En fazla duyduğum laf ‘kendine dikkat et’

09 Mart 2016 Çarşamba

Bir Diyarbakır dönüşü havalimanına girerken az önümde, sonradan hükümete yakın bir medya kuruluşunda gazeteci olduklarını anladığım bir grup vardı. Bir kadın muhabirin bavulunda sorun çıkmıştı, güvenlik görevlisi artık ne dediyse “İsterseniz emniyet müdürünü arayayım hemen” diye karşılık verdi kadın. Bunu yapacak mıydı, yapabileceğini mi hissettirmek istemişti? Neticede kişisel bir mesele için emniyet müdürünü cepten arayabilir, sorunu böyle çözebilirdi demek. Gazeteciler ikiye ayrılıyordu.

“Namlunun ucunda baro başkanları, doktorlar, öğretmenler var. Sen de namlunun ucundasın. Bu işi yapmaya çalışıyorsun, bir şeyleri koparıp dünyaya duyurmaya çalışıyorsun.”

“Abluka alanlarını takip ettiğim sırada darp edildim. Silahlar eşliğinde ölümle tehdit edildim. Gözaltına alındığımda sözlü ve fiziki şiddete maruz kaldım

“Duygunu bastırmak, ötelemek zorunda kalıyorsun, haberi yazarken ağlıyorsun. Hepimizin bir yerden sonra psikolojik desteğe ihtiyacı olacak...”

Türkiye Gazeteciler Sendikası Kadın ve LGBTİ Komisyonu’nun hazırladığı bir rapor var elimizde. Rapor, ikiye ayrılan gazetecilerden, çatışmalı Kürt illerinde akrepe binmeden mesleklerini yapmaya çalışanlarla, onların içinde de bunları ayrıca ağır yaşayan kadın gazetecilerin çalışma koşullarıyla ilgili. Şırnak’ın Cizre, Silopi, Beytüşşebap; Mardin’in Nusaybin, Derik, Dargeçit; Muş’un Varto; Diyarbakır’ın Sur ve Bismil, Hakkâri’nin Yüksekova ilçelerinde ve Van’da yaşanan çatışmaları, abluka ve sokağa çıkma yasaklarını takip eden 10 kadın gazeteciyle görüşmeler yapılmış. İsimler haliyle gizli; başlarına gelenler haberleşerek alenileştiğinden JİNHA muhabiri Vildan Atmaca ve Beritan Canözer istisna.

‘Sen de gebereceksin'

Temel mesele can güvenliği elbette. Üzerine güvenlik güçleri tarafından kurşun yağdırılan, basın kartına rağmen işini yapması engellenen, tehdit edilen, abluka hallerinde banyo, tuvalet gibi temel ihtiyaçlardan mahrum, uykusuz, sokakta sürekli eğilerek, tetikte yürüyen kadınlar anlatıyor. “En fazla duyduğum laf ‘kendine dikkat et’” diyenler... Sosyal medyadan “Öleceksin, sen de gebereceksin’ gibi mesajlar alanlar; ‘normal’ hayatları kalmayanlar, aylardır ağız dolusu gülmediğini söyleyenler...
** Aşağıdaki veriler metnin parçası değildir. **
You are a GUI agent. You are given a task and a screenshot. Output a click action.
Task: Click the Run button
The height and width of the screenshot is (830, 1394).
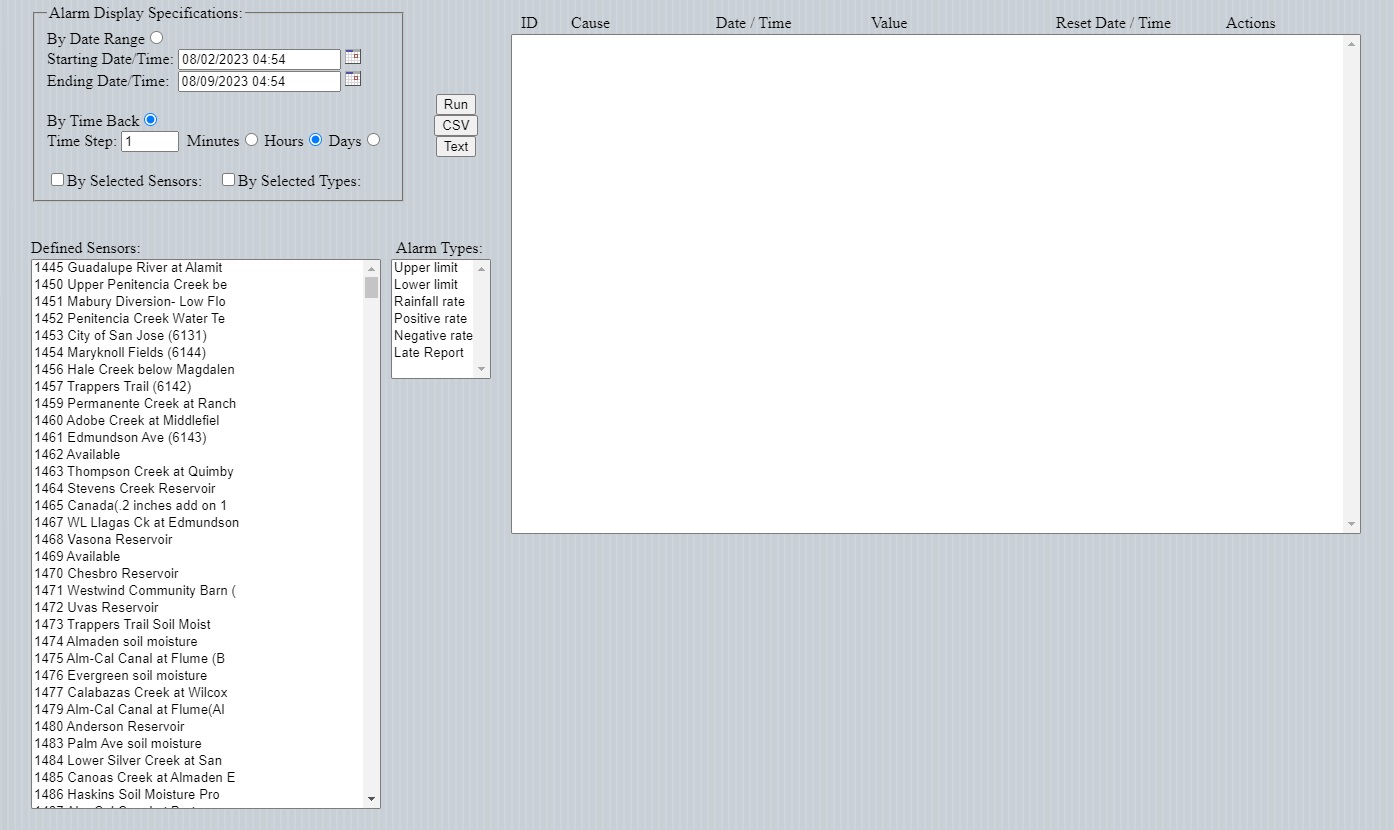tap(455, 104)
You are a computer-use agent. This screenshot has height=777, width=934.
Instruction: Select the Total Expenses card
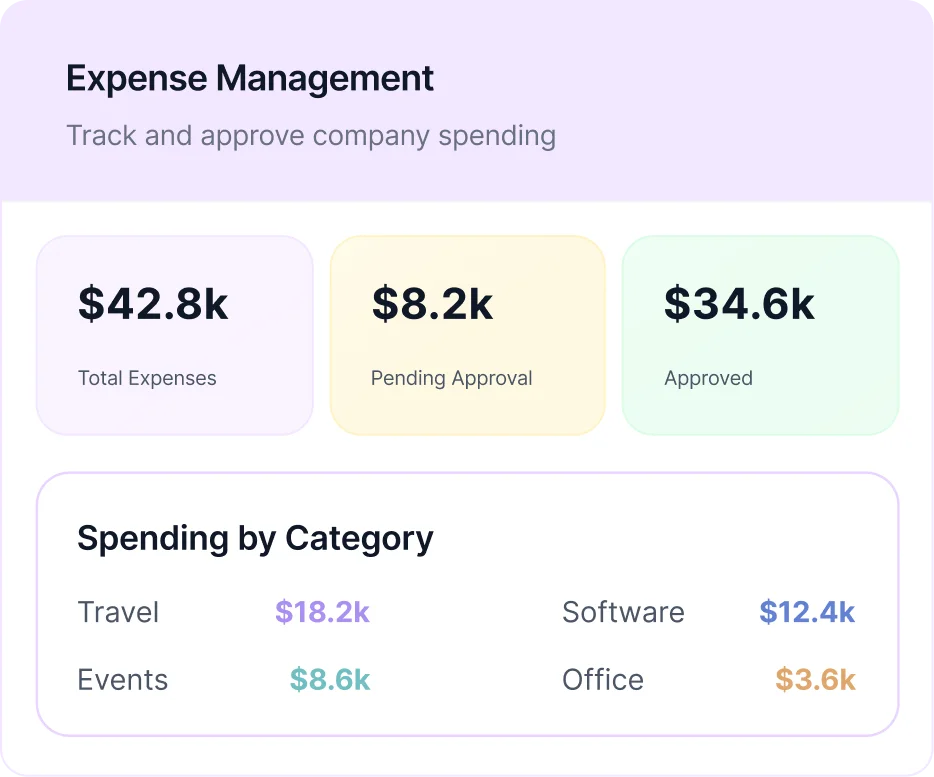tap(174, 335)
Bazıları şiddetin cinsiyet tanımadığını söylese de “erkek devlet”i hissettikleri anlar az değil. Operasyonlar bittikten sonra duvarların hangi yazılarla dolu olduğunu hatırlamak yeterli. “Eline silah verdiğin zaman daha da bir güven duyuyor erkekliğine” diyor bir muhabir. Duydukları cinsiyetçi küfürler, fiziki şiddetin kimi zaman doğrudan cinsel bölgelerine yönelmesi acıklı biçimde önemsizleşmiş, “can”dan konuşurken talileşmiş.

Kimi anlarda kurumlarına haber geçmek için alternatif yollar bulmak zorunda kalmışlar. 19. yüzyılda gazetecilerin telgrafı kullanması gibi, telefonlarından ikiüç kelimelik kısa mesajlarla olabiliyor bu bazen. Telefon hatları kesildiğinde buldukları bir yöntem de 110 İtfaiye’yi arayarak orada bekleyen arkadaşlarına iki üç cümelelik haberlerini geçmek.

Bir de tüm bunları Batı’dan görünmemenin verdiği yalnızlık duygusuyla yaşadıklarını anlatıyorlar: “En büyük zorluğumuz bu haberleri sadece bizim yapmak zorunda kalmamız. Yükümüz çok ağır oluyor. Ve birkaç gün önce konuştuğumuz insanların gözlerimizin önünde katledilmesi, bir daha görememek çok kötü bir duygu.”

Koşullar onları savaşın da öznesi ve hedefi yaparken yaşananları aktarmak böyle bir mesuliyet, böyle bir yük. Bazıları için.